Given that the spread of the Catholic Church brought the brutality of the Inquisition, it shouldn’t be surprising that saintly specters and phantasmagoric gore make appearances throughout the drawings. From Eugenio Lucas’s murky depiction of the Grim Reaper pondering a book propped upon a kneeling man to Francisco Goya’s tormented woman pulled from her sleep to the back of a raging bull, unsettling visuals abound. Those aren’t even the afflictions of a more biblical nature, like Father Andrés being tortured in a preparatory drawing by Vicente Carducho (which was scrawled on by his patron, who asked that the poor soul be drawn larger and more central), and José de Ribera’s macabre depiction of the skinning alive of St. Bartholomew (skin flaying being something of a passion for the artist — a drawing by Ribera of the satyr Marsyas tied to a tree awaiting the same fate is also included). Curiously, though, the central part of the exhibition is taken up by some manuscripts and letters, and while the 1780 Don Quixote is beautiful, it seems like a missed opportunity for more exploration of the subject.

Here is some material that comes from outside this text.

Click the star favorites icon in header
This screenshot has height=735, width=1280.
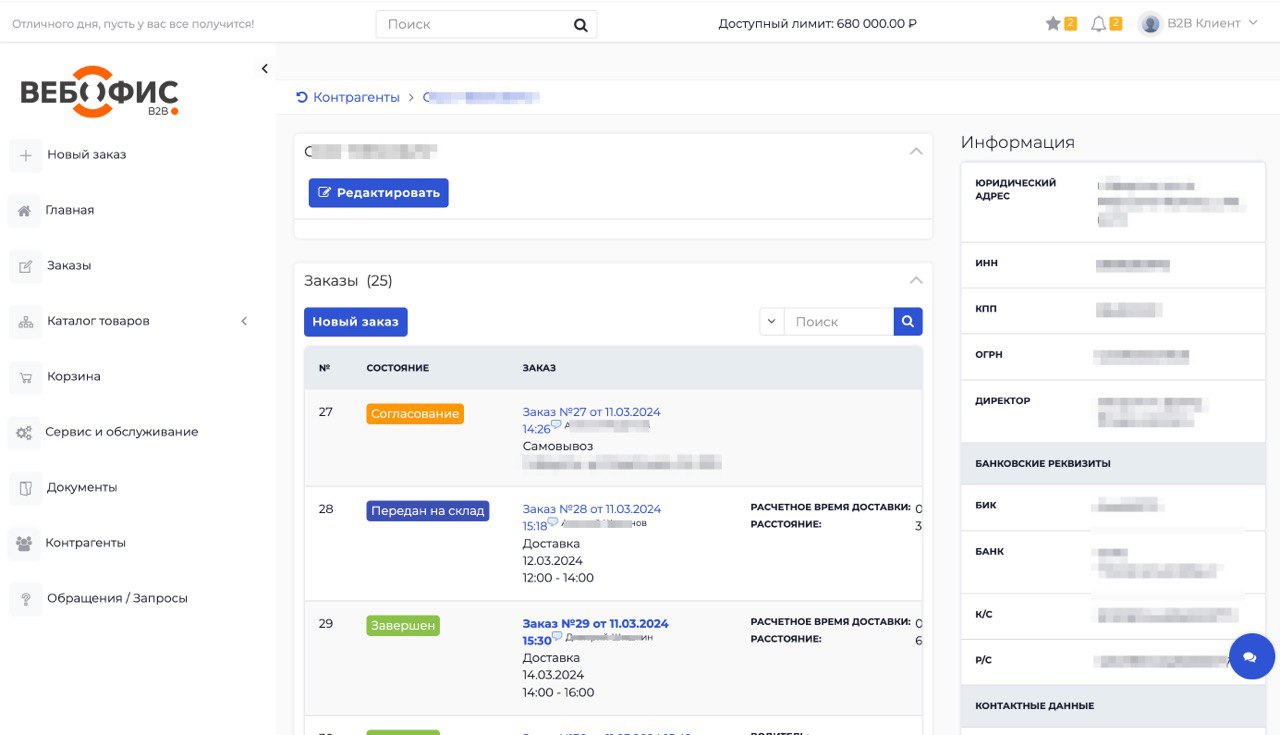tap(1053, 24)
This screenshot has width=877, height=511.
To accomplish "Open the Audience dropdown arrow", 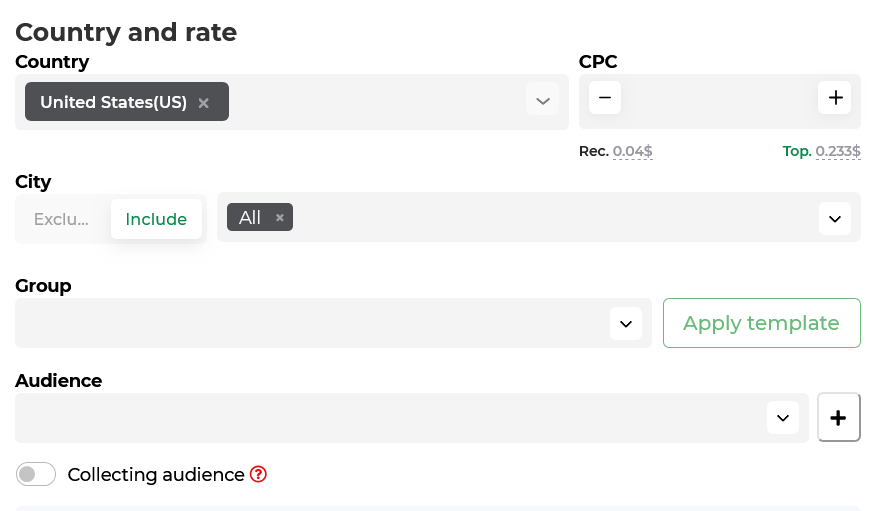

The Morgan holds almost 12,000 drawings in its collections, mostly from Europe before 1825. Spanish drawings make up only a small fraction, but through their presentation — which, by the nature of its broad historical scope is far from cohesive — you can still see the foundations of an argument for an increased focus on them. Sure, it’s the promise of eerie art that might get you in the door of a show called Visions and Nightmares, but it’s the surprising variety and execution of the art that’s likely to have the most lasting impact.
Visions and Nightmares: Four Centuries of Spanish Drawings continues at the Morgan Library and Museum (225 Madison Avenue, Midtown East, Manhattan) through May 11.